Leys Estate lies approximately 18km west of Aberdeen, between the River Dee and the southern slopes of the Hill of Fare. The western boundary of the estate borders the town of Banchory.
The majority of the estate comprises arable farmland and forest but the recent expansion of Banchory to the north (Hill of Banchory) has resulted in housing as well as commercial development.
The Leys Estate Countryside Ranger
The Countryside Ranger is a separate department on Leys Estate which operates alongside the traditional departments of Forestry and Game. The Leys Estate Ranger Service was established in June 2001 and consists of one full time Countryside Ranger, Thys Simpson who was appointed to this role in June 2001.
Before becoming the Leys Estate countryside ranger, Thys had worked locally for several years for the National Trust for Scotland including Mar Lodge Estate at Braemar. He worked for the Scottish Wildlife Trust and also spent time as a self employed mobile saw miller. Before gaining a formal qualification in forestry Thys grew up living and working in a rural farming environment.

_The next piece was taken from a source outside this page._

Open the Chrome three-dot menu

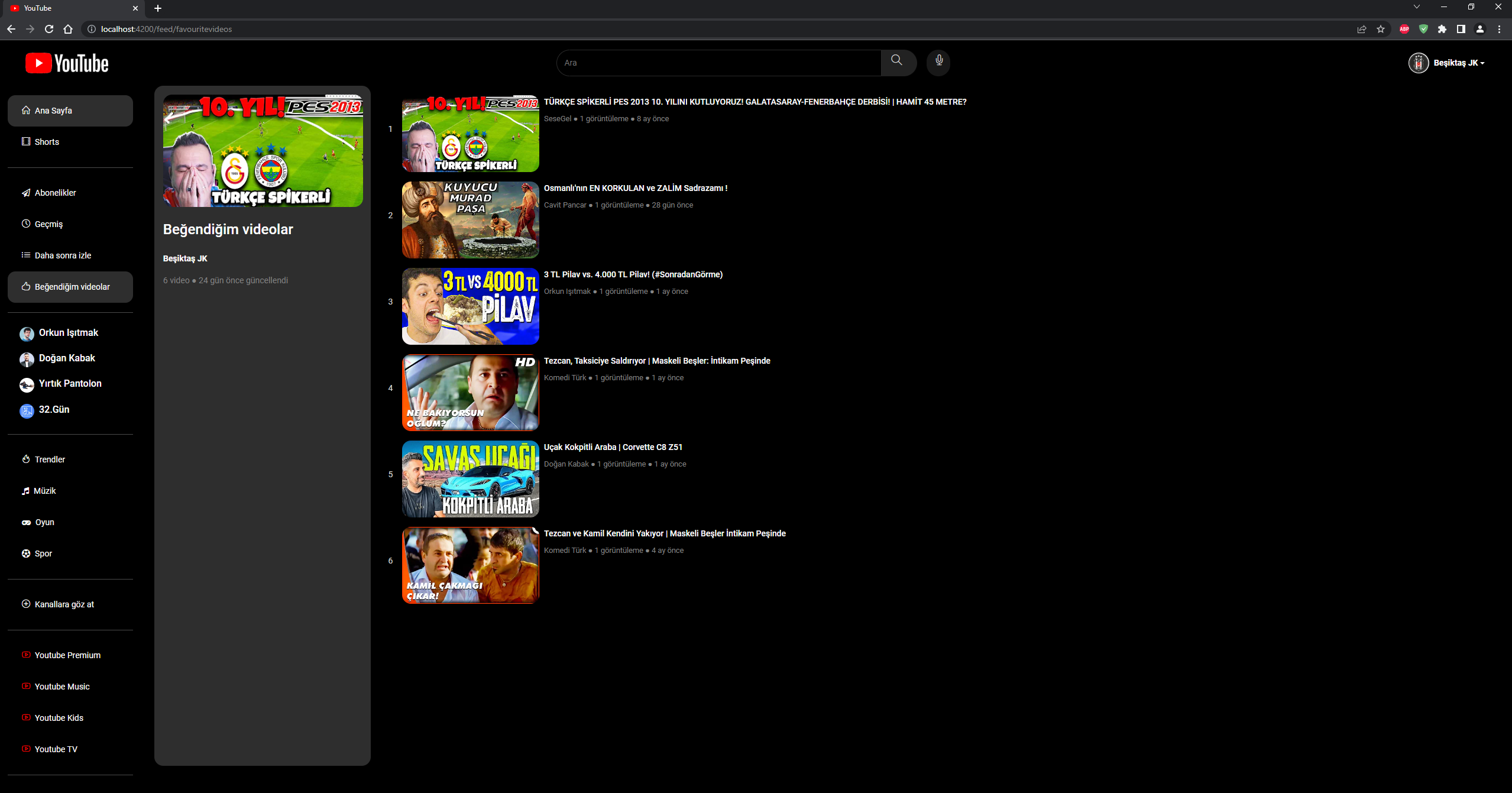pyautogui.click(x=1500, y=28)
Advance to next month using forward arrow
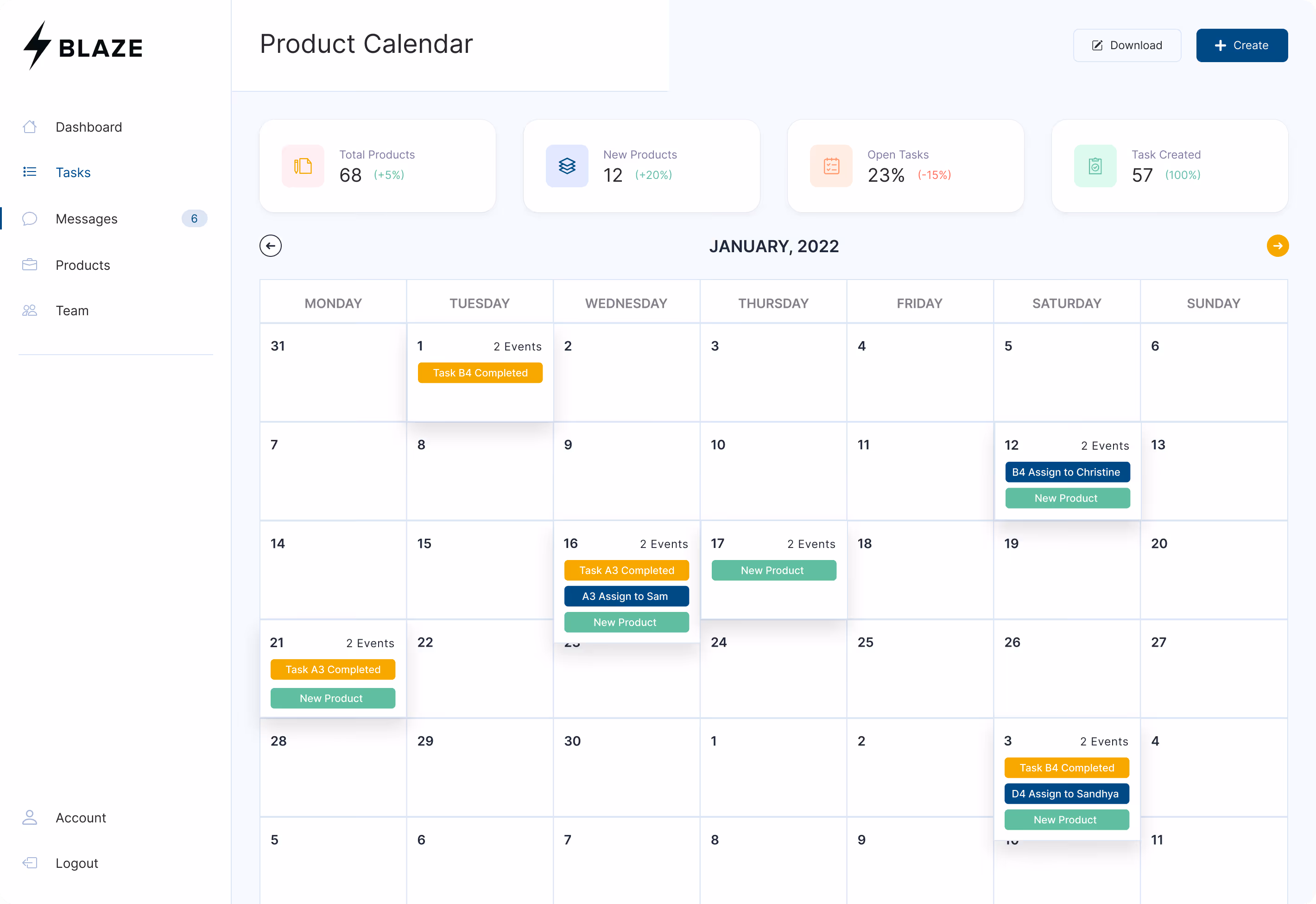 [x=1278, y=245]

The ranger’s work can best be described as “assisting with estate management” which covers many different aspects. In reality it means that the ranger is involved with practical work on the estate as well as office based work which covers a very wide variety of projects. For example, the ranger can be involved with Environmental education with local schools but equally he tries to resolve the occasional problem on the Estate such as fly tipping. Other examples of projects are repairing dry stane dykes and red squirrel conservation work but also the removal of redundant farm fences is part of
The ranger acts as a first contact for people living and visiting, in or near the Estate. Like any other ranger in Scotland there are times when the ranger’s communication skills are tested when there are conflicts of interest between people using the Estate land. As much of the estate is farmland as well as small and large forests and also being situated on the edge of the fast growing small town of Banchory the ranger is never without a job!

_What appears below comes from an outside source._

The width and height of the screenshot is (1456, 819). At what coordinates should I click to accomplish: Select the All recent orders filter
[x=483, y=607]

The Leys Estate ranger actively assists with the wide variety of practical work that is lead by the Game or forestry departments.

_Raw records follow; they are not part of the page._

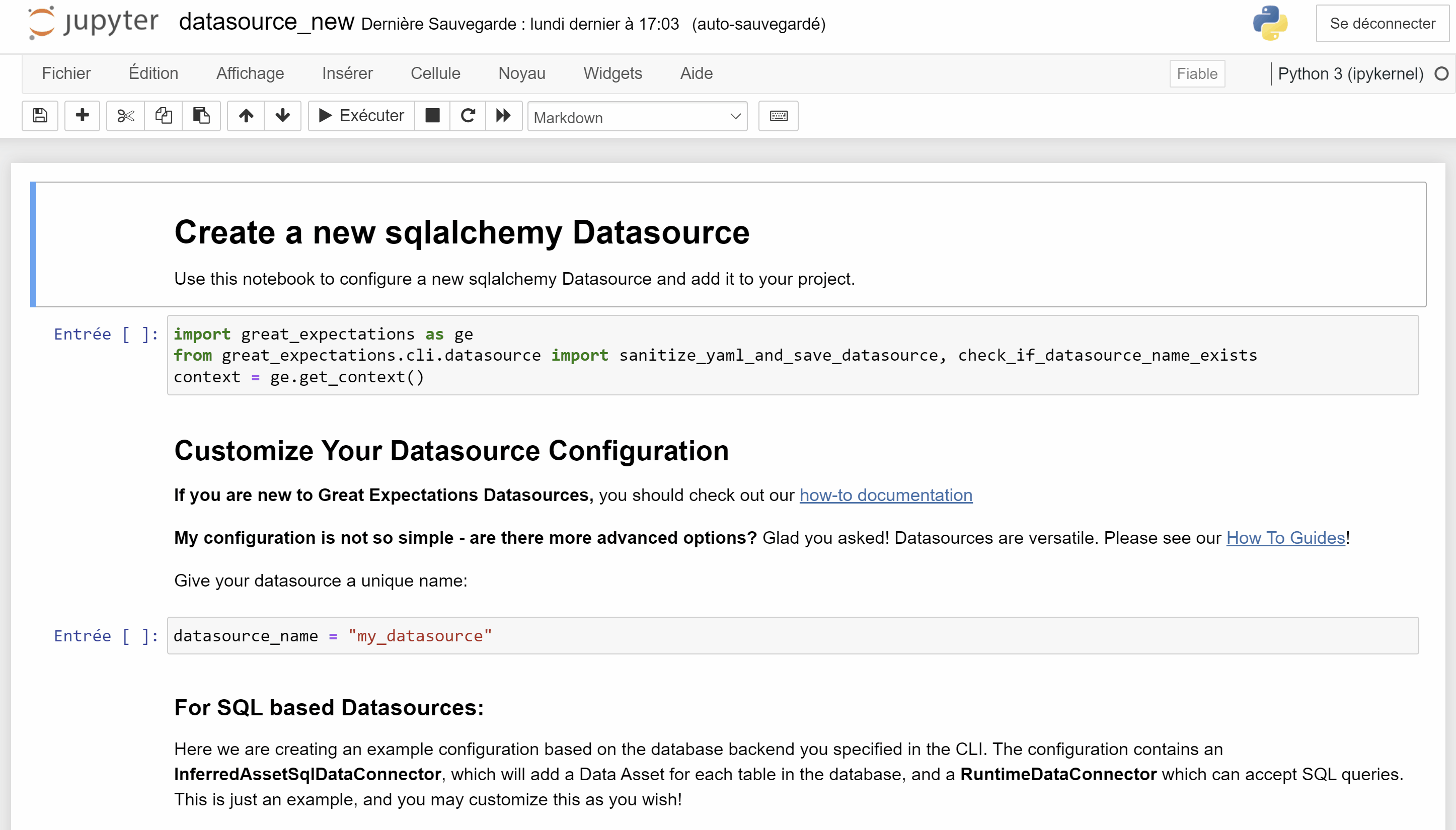Open the command palette keyboard icon
The height and width of the screenshot is (830, 1456).
coord(778,116)
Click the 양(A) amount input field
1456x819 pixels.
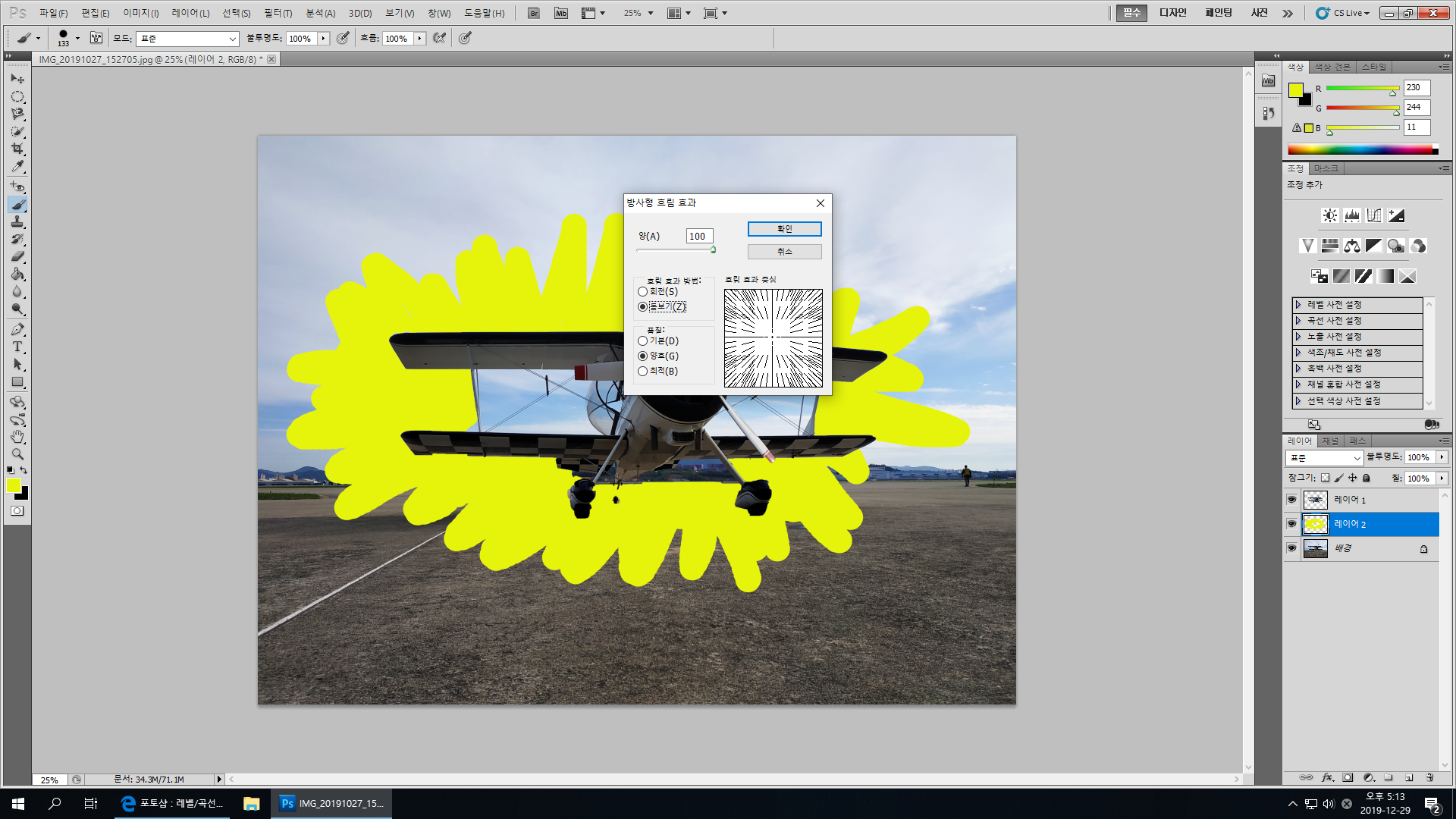[x=698, y=237]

Countryside Ranger Projects include (to name but a few):
- Red Squirrel conservation,
- Water vole conservation,
- Wildlife surveys,
- Deeside way and various other access routes,
- Planting and maintenance of trees and hedges for wildlife and landscape,
- Dyke repair,
- Loch of Leys management (not designated nature area),
- Red moss management (not designated nature area),
- Environmental Education with local school and guided walks,
- Develop and maintain horse access routes,
- Practical improvement to the Coy Burn with and without grants,
- Wildlife meadow creation,
- Assist Forestry department in particular tree felling, Assist Game department,
- Work with volunteers/students,
- Anything else that comes up and cannot be placed at other departments.